● **Assignment**:
Pictures do not belong in your copy. Repeat all the other data exactly.

[Opening Material shown section]

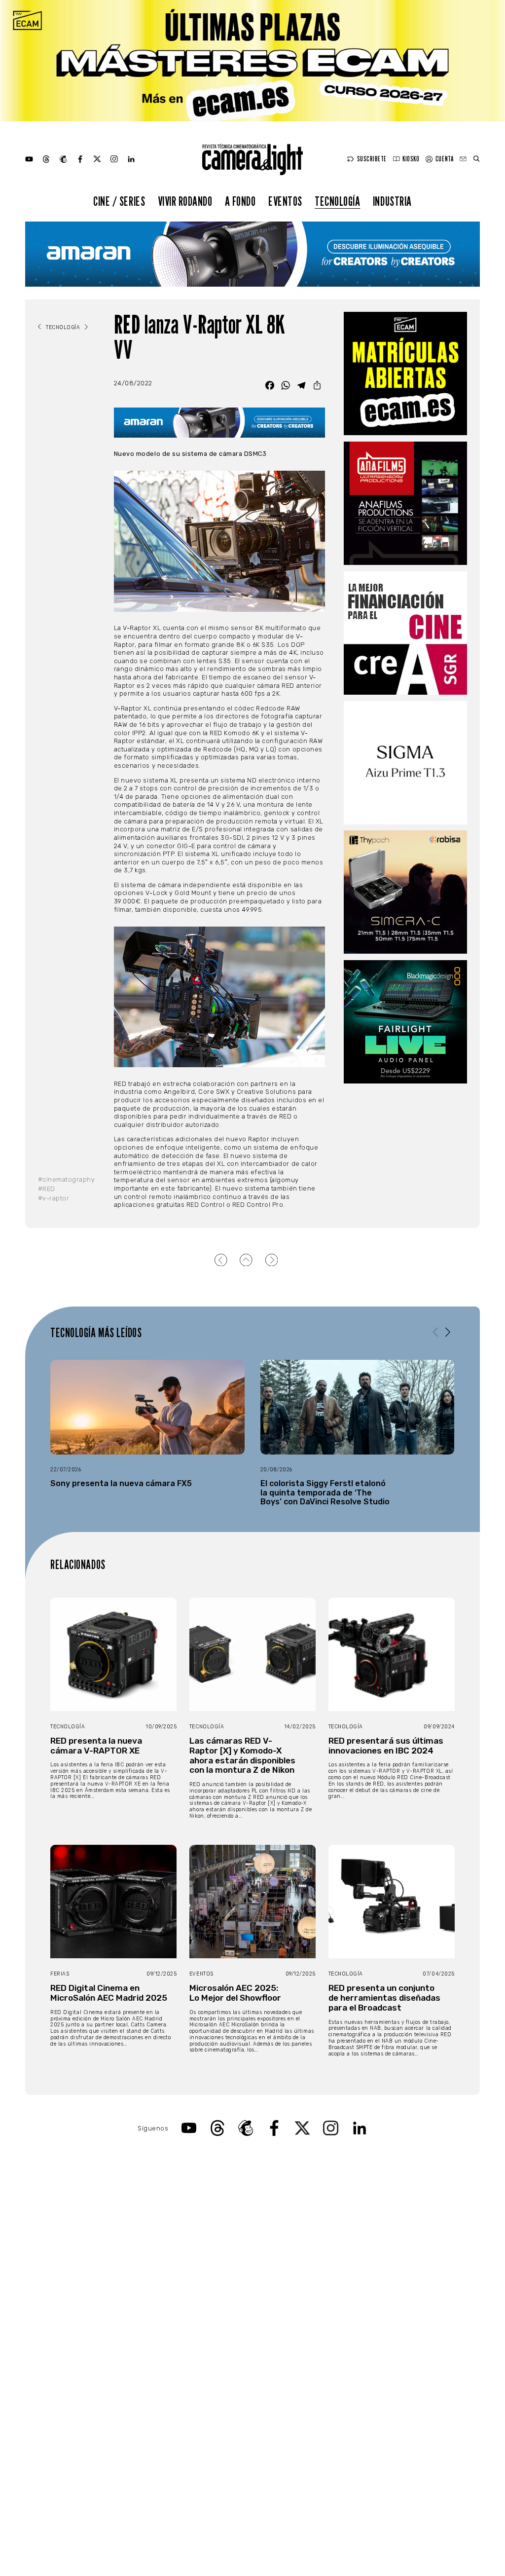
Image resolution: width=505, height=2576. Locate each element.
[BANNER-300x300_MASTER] (405, 503)
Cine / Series (119, 201)
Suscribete (372, 159)
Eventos (285, 201)
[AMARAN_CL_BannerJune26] (252, 254)
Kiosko (410, 159)
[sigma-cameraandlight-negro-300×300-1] (405, 762)
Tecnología (337, 201)
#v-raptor (54, 1198)
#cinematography (66, 1179)
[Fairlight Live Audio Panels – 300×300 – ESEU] (405, 1021)
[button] (448, 1332)
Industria (392, 201)
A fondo (240, 201)
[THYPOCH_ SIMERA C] (405, 892)
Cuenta (444, 159)
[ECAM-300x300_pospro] (405, 373)
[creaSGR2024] (405, 633)
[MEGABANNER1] (252, 60)
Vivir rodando (185, 201)
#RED (46, 1189)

[Closing Material shown section]

● **Written response**:
Image resolution: width=505, height=2576. Locate each element.
[BANNER-300x300_MASTER] (405, 503)
Cine / Series (119, 201)
Suscribete (372, 159)
Eventos (285, 201)
[AMARAN_CL_BannerJune26] (252, 254)
Kiosko (410, 159)
[sigma-cameraandlight-negro-300×300-1] (405, 762)
Tecnología (337, 201)
#v-raptor (54, 1198)
#cinematography (66, 1179)
[Fairlight Live Audio Panels – 300×300 – ESEU] (405, 1021)
[button] (448, 1332)
Industria (392, 201)
A fondo (240, 201)
[THYPOCH_ SIMERA C] (405, 892)
Cuenta (444, 159)
[ECAM-300x300_pospro] (405, 373)
[creaSGR2024] (405, 633)
[MEGABANNER1] (252, 60)
Vivir rodando (185, 201)
#RED (46, 1189)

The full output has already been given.